* [Your task]: Render every line of the data below as a numbered list, skipping any blank lines. Leave the pictures out.
------ Extracted data
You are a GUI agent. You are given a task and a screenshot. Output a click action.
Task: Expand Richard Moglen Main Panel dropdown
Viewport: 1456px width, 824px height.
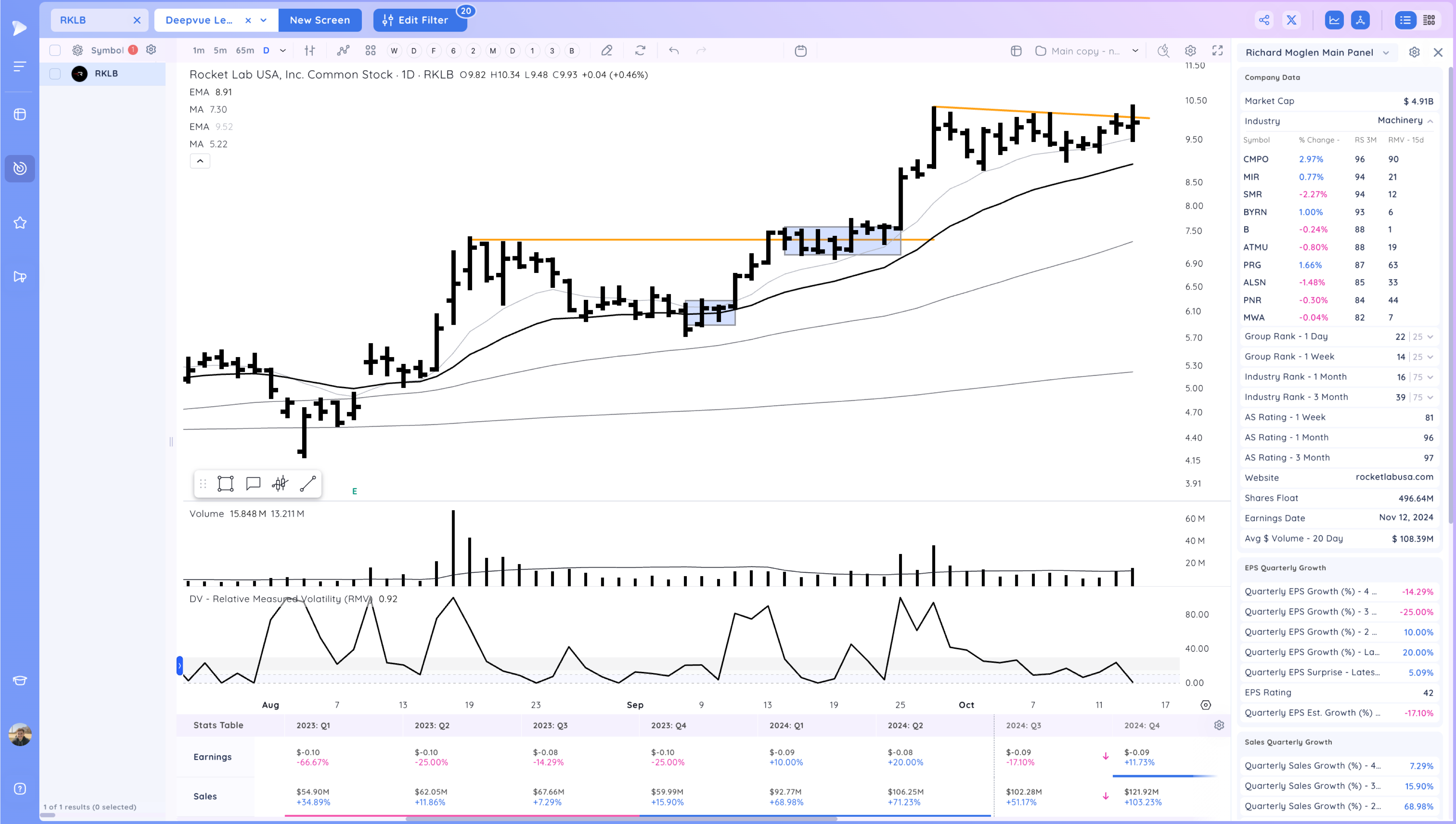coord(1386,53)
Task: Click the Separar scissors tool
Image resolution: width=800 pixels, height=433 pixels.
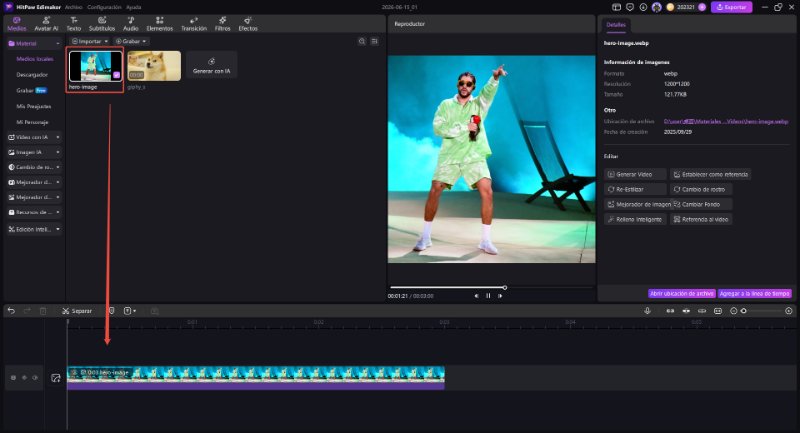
------------
* [Exercise answer]:
1. You are a GUI agent. You are given a task and a screenshot. Output a click action.
2. Task: Expand Richard Moglen Main Panel dropdown
3. Viewport: 1456px width, 824px height.
4. coord(1386,53)
5. Task: Click the Separar scissors tool
6. Image resolution: width=800 pixels, height=433 pixels.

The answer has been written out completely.